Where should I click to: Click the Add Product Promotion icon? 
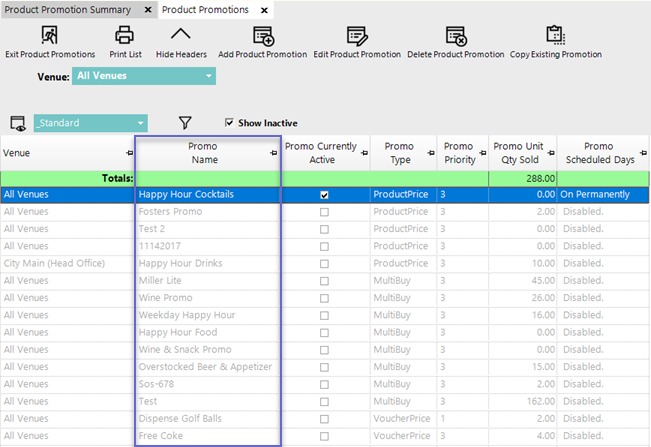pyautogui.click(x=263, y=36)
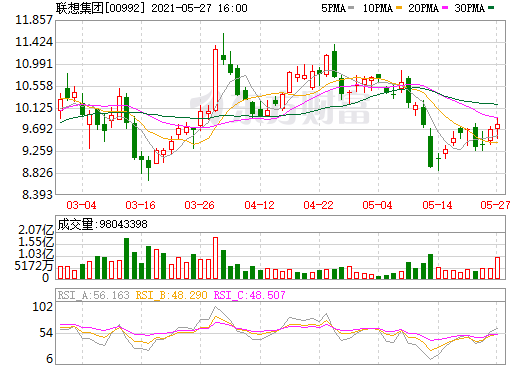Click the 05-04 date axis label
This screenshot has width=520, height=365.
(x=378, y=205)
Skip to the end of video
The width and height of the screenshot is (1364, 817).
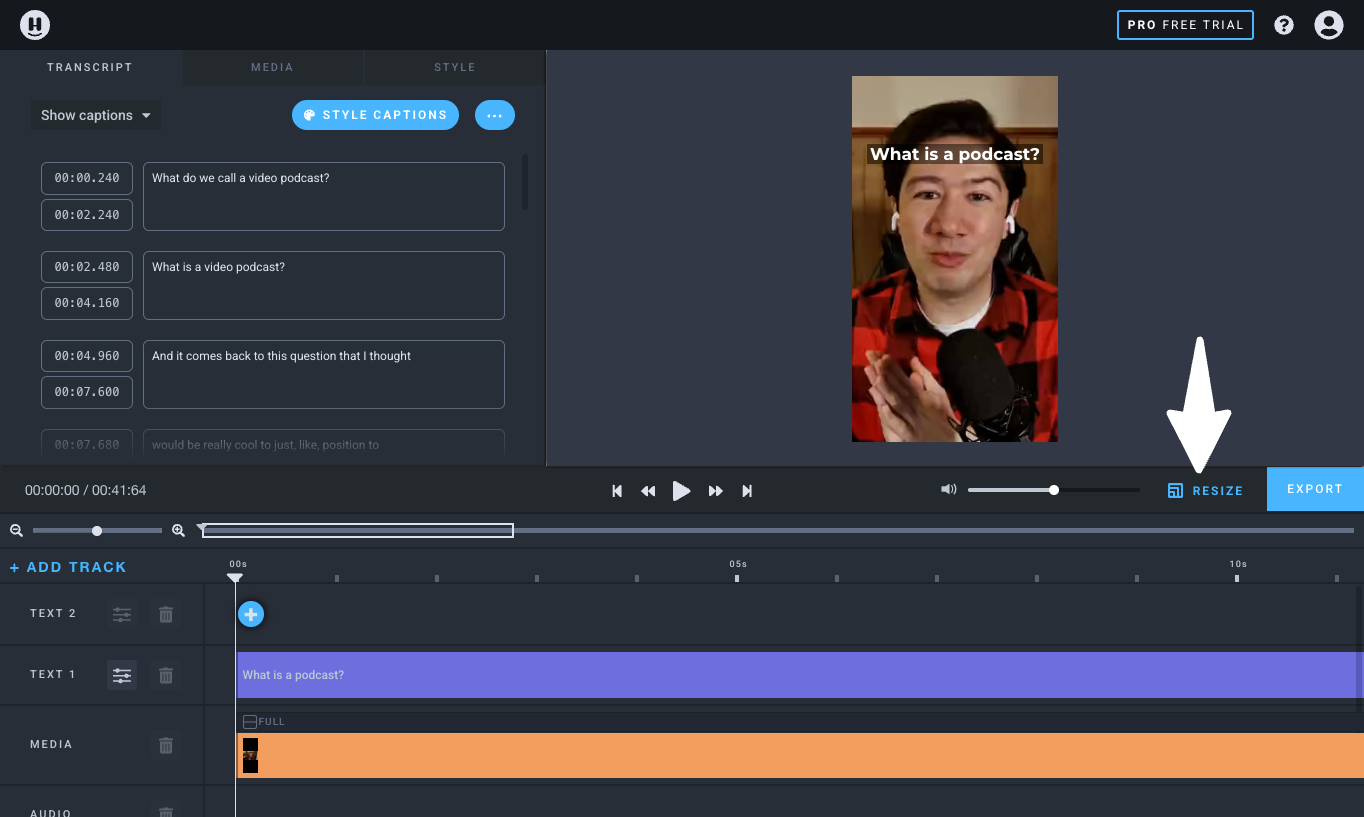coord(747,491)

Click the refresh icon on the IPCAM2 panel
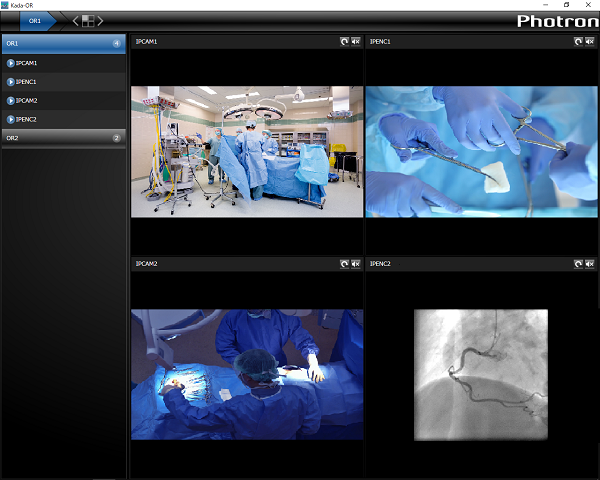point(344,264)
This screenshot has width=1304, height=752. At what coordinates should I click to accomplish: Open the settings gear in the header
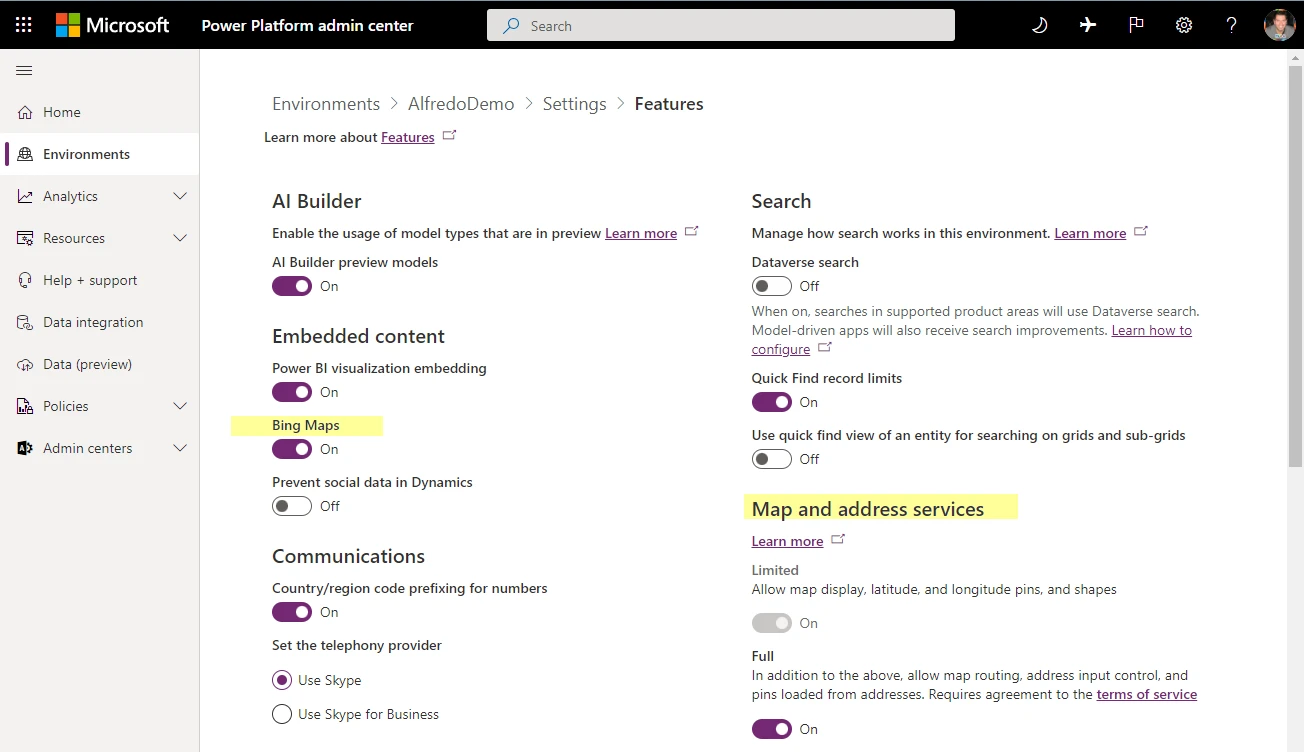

◆ ◆ ◆ ◆ ◆

**Problem requirements**
Without any pictures, output exactly the lines from the start of the material through the line that contains "Skip to the end of video", and only those.

**Task solution**
Where should I click to: Click the Add Product Promotion icon? 
pyautogui.click(x=263, y=36)
Click the 05-04 date axis label
This screenshot has width=520, height=365.
(x=378, y=205)
Skip to the end of video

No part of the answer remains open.